I also had to adjust my mindset about what a happy and well-lived life looked like. It doesn’t mean reaching any finish lines, but rather, working to achieve goals and staying focused on that path. I didn’t have to “be there,” wherever “there” may be to be happy. I simply had to focus on what gave my life meaning and what I found to be fulfilling, rather than society or my family’s standards of achievement and success. I had to define success for myself. 

I spent a whole year following my live lovely manifesto, a plan that I wrote up for myself like a road map to change my life and the way that I was feeling, as well as to change the way that I reacted to negative events for better well-being, contentment, and happiness. I called it my Year of Living Lovely Project. The biggest change I made was the decision to change itself. That road map included the obvious like career goals, but it also focused on changing my mindset regarding material things, money, travel, and daily well-being. 

I was living in between sadness from the past, a lack of appreciation for the present, and an anxiety for the future. Sometimes I am mocked for my “rose colored glasses view on life,” but the truth is that everyone deserves a happy life. I realized that the more I focused on my own happiness and well-being, the more some people tried to hold me back. It is not asking too much to find happiness and you should never be made to feel badly for striving for it. We have one life to live, so make the most of it.

The truth is that life is messy and complicated and often sad. Life and people disappoint you. Loved ones die and bad things happen to good people. A smile may fool the world, but it doesn’t change the way you are feeling on the inside. I designed my Live Lovely Manifesto at a time where my life was feeling dark and worthless. On the outside, people assumed and even accused me of being unaffected by the bad events that were going on in my personal life and within my family unit. But on the inside I was fighting a battle to keep moving forward, to survive another day. I wanted the depression and the pain I was feeling to go away. I read countless self-help and positive psychology books to help me “think positively,” but it was not enough to change my life. I had to be the one to do that.

I started sharing these thoughts on my wedding photography blog, turning my blog platform into a lifestyle blog rather than a place where I only shared my photographs. I wanted to reach out to others who felt the same way that I did, and often still do. I wanted people to realize that well-being and happiness is a choice and that we can all strive to live a lovely life no matter what obstacles are thrown our way. And well-being doesn’t mean that we don’t care about others. There is nothing to feel ashamed of for taking care of ourselves. Like in an airplane, we must place our own oxygen masks on before we can help others put on their own. 

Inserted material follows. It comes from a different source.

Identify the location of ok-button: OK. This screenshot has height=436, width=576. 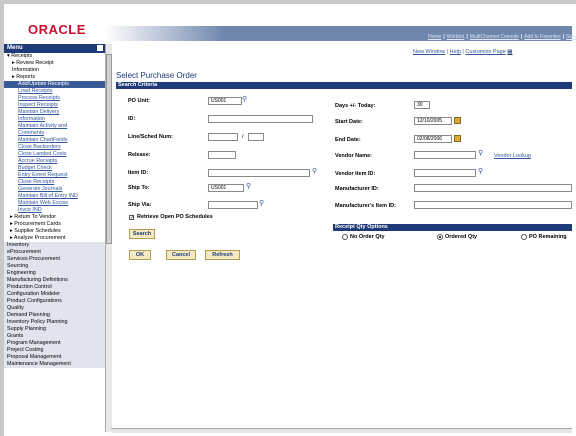
(140, 255).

On my blog I share my mini adventures and thoughts about living a lovely life. I share anything that makes me happy from travel, the New England lifestyle, books that I love, photo shoots that I work on, and my Year of Living Lovely Project. It is with great excitement (and a little nervousness) that I announce that I will be writing a book about my Live Lovely Manifesto. In this book I will be reaching deeper to help others to achieve not just their life goals, but a happier daily mindset to lead their best lives no matter the obstacles.

My life is not any worse or any better than anyone else’s. We all face our own obstacles and our own hurts, both physical and emotional. I do not lead a perfect life; nothing in life is perfect. But I do believe that life is beautiful and that happiness and well-being is a choice that we can make for ourselves. I will be going further in depth with the goals that I made to change my own life, achieve my dreams, and cope with negative life events. I don’t know how or when I will be sharing The Live Lovely Manifesto, but I hope that you join in the journey.